夢幻の塔 − 2(どんな状態でも顔がいい)

 


 青い空の下、たくさんの人の頭が視界の隅を流れてゆく。騒々ざわざわと気配が煩いのは、人々の無言の喧騒か。


 慌てて振り返ればさっきまであった筈のダンジョンの石門は跡形もなく、都会の駅前らしい賑やかさと、微かに電車の音がした。


「──いやもう絶対ダンジョンじゃない!」


 思わず叫べば鬱陶しそうに投げられる目線が痛い。

 ダンジョンはエキストラを雇っているのだろうか、いや、ありえないだろう。ないと言ってくれ。


 冷たい風が肌を撫で、その寒さに思わずブルリと震える。縮こまるように背を丸めて──それはまるで温もりを求める雛のように──コートのポケットに手を入れてから、二人は錆びついたブリキ人形のように顔を見合わせた。


「装備が変わって……?」

「イケメンに黒ロングコートはマジで犯罪だと思うんですよね」

「……大丈夫ですか?」

「頭は最初から大丈夫じゃないです」


 着ていたはずのゲームアバターの装備は失われ、温い白セーターに、赤いスカートは何やら小洒落たハイウエストで、若干腹が苦しい。
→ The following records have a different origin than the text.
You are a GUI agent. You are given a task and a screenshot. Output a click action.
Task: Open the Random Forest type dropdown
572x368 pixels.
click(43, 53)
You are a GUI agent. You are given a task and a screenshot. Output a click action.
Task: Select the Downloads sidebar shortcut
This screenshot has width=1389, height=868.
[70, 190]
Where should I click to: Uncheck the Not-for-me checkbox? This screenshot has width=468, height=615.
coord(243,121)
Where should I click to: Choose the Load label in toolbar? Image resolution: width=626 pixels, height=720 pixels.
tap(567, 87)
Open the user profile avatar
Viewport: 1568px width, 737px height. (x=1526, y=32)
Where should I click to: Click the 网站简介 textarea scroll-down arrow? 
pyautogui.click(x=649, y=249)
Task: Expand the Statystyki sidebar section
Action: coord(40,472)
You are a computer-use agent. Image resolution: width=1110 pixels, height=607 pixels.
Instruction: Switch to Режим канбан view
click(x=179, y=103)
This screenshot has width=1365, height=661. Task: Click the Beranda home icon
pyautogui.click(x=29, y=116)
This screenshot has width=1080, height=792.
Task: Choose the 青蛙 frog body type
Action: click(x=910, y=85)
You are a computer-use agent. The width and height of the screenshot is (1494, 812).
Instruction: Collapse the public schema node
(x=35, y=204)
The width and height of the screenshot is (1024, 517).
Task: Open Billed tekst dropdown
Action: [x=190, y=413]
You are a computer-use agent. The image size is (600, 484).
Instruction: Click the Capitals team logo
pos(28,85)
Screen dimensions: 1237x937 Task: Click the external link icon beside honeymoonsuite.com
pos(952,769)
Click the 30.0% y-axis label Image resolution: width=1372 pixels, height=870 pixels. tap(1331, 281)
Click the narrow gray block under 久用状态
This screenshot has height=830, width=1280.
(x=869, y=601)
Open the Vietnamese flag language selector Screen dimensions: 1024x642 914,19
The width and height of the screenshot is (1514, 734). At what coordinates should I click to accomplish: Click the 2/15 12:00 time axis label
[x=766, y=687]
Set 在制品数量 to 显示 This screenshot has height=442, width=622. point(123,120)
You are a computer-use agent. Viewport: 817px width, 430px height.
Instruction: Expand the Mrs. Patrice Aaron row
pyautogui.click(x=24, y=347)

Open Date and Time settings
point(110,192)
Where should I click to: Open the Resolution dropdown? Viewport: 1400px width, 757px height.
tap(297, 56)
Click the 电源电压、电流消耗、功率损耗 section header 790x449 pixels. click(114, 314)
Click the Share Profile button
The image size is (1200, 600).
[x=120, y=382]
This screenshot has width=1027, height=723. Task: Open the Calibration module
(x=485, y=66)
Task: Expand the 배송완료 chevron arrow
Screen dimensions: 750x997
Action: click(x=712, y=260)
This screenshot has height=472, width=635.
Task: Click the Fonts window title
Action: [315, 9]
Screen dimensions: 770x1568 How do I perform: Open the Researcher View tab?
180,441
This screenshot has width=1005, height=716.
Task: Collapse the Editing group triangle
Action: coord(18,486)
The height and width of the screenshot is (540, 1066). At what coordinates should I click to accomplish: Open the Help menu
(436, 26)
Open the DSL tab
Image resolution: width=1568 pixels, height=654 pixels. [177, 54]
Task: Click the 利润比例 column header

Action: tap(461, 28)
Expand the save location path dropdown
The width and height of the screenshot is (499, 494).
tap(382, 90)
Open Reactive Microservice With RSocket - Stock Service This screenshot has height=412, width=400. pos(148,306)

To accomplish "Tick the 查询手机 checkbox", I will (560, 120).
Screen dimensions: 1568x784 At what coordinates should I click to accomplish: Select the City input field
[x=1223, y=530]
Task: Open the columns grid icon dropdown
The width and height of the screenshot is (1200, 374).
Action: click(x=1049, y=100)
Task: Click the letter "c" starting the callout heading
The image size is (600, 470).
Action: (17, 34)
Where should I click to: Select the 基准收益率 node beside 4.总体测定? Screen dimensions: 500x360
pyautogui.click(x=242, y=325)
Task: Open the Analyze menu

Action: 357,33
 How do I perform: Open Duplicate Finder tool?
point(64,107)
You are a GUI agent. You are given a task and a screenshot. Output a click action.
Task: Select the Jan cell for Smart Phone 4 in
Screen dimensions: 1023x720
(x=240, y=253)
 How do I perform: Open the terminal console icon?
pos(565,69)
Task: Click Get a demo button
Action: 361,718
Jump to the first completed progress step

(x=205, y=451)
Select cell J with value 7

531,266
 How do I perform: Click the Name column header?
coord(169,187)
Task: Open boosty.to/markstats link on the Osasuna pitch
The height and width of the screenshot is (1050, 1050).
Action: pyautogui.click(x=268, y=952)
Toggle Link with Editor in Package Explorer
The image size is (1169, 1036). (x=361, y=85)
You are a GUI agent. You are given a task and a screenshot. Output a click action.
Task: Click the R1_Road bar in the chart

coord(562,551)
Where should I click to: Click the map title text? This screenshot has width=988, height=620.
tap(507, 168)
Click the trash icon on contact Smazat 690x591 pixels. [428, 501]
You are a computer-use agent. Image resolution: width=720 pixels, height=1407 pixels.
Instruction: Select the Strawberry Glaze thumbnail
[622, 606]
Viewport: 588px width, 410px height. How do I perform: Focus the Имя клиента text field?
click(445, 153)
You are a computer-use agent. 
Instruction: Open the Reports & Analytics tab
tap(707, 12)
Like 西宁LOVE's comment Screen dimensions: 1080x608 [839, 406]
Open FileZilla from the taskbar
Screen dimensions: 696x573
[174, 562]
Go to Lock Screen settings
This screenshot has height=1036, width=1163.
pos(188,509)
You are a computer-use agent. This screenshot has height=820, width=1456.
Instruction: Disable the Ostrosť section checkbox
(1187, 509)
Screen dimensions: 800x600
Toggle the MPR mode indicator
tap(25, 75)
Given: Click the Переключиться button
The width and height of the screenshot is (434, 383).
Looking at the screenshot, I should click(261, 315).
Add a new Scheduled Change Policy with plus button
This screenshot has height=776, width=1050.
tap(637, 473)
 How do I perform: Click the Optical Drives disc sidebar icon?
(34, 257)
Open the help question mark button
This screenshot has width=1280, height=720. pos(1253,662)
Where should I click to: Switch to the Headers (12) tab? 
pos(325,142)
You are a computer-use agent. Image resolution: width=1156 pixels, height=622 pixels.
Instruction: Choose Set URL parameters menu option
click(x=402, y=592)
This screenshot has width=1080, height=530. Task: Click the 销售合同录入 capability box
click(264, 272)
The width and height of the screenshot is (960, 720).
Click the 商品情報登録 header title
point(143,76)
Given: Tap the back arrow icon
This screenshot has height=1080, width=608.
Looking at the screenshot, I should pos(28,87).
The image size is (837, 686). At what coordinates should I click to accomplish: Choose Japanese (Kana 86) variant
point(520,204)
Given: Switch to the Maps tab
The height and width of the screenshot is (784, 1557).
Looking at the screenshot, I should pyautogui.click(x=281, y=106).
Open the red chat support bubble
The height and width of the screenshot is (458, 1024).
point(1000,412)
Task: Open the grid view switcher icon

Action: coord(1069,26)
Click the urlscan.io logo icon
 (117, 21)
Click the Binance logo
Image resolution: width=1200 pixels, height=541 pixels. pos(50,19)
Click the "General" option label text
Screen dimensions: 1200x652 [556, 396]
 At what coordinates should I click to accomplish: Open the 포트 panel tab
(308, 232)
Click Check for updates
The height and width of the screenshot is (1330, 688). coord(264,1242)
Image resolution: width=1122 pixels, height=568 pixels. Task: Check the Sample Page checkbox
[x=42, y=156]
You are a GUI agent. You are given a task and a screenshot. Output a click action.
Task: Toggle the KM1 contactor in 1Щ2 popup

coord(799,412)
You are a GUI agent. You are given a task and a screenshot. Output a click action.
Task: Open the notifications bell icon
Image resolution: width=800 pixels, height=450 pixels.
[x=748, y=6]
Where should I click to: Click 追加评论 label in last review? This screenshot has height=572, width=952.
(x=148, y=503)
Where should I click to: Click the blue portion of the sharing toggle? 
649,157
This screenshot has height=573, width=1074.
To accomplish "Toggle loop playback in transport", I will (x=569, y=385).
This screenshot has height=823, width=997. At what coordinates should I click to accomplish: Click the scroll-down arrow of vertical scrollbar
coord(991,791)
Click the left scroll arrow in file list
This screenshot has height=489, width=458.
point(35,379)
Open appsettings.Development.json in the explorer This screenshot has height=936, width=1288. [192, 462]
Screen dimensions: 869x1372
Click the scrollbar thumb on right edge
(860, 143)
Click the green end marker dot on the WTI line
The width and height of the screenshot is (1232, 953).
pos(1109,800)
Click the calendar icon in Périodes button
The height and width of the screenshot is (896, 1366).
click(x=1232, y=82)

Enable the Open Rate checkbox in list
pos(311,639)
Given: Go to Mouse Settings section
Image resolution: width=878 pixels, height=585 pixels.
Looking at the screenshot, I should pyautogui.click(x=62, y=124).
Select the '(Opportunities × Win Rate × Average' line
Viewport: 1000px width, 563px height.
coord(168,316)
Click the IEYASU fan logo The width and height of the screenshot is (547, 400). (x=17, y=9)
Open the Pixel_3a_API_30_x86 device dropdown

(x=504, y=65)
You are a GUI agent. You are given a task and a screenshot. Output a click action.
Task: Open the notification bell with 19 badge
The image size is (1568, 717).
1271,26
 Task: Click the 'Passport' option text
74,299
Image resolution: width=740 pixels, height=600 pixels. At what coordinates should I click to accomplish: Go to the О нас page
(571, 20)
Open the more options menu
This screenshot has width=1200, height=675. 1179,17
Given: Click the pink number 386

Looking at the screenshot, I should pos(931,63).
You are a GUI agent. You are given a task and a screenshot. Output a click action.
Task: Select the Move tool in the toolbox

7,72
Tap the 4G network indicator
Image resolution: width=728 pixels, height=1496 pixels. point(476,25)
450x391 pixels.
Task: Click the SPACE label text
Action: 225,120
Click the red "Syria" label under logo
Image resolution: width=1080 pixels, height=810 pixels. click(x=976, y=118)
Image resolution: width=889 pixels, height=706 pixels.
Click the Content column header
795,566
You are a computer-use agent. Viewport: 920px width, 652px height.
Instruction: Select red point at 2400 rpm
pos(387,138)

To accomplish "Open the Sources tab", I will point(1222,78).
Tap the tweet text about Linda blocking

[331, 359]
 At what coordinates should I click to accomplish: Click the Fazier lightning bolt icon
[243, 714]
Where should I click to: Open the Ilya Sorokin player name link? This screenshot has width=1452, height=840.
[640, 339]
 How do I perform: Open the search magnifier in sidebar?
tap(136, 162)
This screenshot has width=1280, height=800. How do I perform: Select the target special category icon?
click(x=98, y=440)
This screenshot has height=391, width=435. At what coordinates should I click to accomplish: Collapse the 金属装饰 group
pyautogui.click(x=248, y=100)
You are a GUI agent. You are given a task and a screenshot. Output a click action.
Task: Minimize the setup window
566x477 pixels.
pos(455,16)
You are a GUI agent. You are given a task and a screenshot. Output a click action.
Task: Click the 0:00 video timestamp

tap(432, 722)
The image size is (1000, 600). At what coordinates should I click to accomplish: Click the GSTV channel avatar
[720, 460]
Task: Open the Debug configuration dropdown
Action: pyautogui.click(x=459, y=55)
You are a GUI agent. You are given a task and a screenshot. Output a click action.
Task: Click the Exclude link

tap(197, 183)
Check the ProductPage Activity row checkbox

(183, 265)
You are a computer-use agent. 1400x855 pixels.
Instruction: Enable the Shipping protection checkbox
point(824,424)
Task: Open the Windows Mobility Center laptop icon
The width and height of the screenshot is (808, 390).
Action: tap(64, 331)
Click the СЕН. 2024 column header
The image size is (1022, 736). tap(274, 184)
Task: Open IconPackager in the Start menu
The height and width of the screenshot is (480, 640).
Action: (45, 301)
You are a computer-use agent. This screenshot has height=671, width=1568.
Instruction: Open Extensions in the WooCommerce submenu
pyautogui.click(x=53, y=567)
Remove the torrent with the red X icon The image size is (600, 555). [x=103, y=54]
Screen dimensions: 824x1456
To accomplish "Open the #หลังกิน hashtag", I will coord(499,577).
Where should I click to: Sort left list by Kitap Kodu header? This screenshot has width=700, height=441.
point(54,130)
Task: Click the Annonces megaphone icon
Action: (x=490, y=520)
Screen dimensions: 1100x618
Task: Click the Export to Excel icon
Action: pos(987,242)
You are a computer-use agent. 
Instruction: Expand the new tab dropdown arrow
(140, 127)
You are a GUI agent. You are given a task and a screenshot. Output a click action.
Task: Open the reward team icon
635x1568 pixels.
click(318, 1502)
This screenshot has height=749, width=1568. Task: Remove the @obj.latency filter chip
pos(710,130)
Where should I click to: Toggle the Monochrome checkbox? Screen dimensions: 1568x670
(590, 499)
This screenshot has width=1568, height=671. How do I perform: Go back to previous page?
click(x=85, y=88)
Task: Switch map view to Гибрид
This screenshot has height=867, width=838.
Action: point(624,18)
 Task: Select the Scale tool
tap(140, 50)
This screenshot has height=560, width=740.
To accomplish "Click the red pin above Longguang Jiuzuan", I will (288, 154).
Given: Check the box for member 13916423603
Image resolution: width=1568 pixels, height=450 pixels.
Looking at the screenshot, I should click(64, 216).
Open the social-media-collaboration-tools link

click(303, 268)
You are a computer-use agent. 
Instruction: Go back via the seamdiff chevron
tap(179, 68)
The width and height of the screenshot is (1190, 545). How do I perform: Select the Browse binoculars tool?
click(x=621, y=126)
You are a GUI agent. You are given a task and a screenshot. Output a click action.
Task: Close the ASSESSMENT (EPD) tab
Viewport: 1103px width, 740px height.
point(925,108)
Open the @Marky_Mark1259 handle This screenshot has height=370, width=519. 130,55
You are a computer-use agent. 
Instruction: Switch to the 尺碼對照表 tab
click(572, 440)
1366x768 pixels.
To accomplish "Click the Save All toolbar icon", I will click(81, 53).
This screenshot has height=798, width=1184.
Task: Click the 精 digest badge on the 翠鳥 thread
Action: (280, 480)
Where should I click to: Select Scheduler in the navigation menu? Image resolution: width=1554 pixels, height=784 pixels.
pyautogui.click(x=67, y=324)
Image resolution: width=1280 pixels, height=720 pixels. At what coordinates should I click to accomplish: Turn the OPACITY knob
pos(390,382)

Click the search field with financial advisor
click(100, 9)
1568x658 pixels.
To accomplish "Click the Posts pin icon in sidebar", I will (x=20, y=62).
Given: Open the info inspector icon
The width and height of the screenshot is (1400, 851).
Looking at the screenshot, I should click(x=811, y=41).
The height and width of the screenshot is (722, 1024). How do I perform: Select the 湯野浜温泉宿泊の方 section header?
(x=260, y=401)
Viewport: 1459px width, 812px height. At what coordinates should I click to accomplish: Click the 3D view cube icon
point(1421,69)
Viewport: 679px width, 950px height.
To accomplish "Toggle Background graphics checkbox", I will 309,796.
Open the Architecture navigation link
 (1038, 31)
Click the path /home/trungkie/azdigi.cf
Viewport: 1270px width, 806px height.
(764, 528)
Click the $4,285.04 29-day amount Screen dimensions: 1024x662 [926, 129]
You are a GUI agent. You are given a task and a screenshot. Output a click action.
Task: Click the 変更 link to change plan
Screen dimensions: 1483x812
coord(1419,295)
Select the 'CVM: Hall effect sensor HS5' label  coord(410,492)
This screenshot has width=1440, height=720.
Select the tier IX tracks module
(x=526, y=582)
 見上げれば沢山のオーナメントが掛けられ、少しばかり重そうに枝をしならせている大きなツリーが、まだ明るい日に照らされてキラキラと輝いていた。

 立ち止まっては見上げる人もちらほらと、制服姿の女子高生は集まって自撮りをしている。


 なんとなく覚えのある光景。なんとなく、知っているような気がする光景。

 朧気ながらも確かにわかるのは「ここが元いた世界に限りなくよく似た場所である」ということだけだ。


「不思議ですね、もっと石の塔らしい造りだったんですが」

「絶対おかしいですよね!?」

「オカシイですねぇ」


 ほけほけと笑う彼に危機感の三文字はないものか。それともランクの高い冒険者はみんなこんな感じなのか。


 ──こんな感じかもしれない。

 脳裏を過るのは同じくAランク冒険者であるテオドールの顔。危機のキの字も無いような男だ。限りなく高いその可能性に、シキミは「私がしっかりしなくちゃ」と謎の使命感を抱いた。


「しかし……困りましたね。装備も武器も消えてしまいました」

「ごくごく普通の服ですね、これ。暖かいだけですよ。ナイフもないです」

「寒いよりマシですね」

「ポジティブですねぇ……」


 自分の装備をめつすがめつ、物珍しそうに眺める様はなかなか見れるものではないだろう。

 今までは、何でも知っているような顔をした彼しか見たことがなかったのだから、謎の嬉しさが胸にこみ上げる。

 それはまるで、親も知らない知識を手に入れたことを誇る子供のような、酷く幼い愉悦ではあったけれど。


「さて、どうしましょう。入口が見つからない以上戻れない……のが決まりセオリーだと思うのですが」

「……! 前例がありますか!」

「残念ながら」


 あてずっぽうですよとジークは微笑わらう。

 がっくりと肩を落として落胆したシキミに、彼は「塔でも目指してみますか?」と冬の寒空を指さした。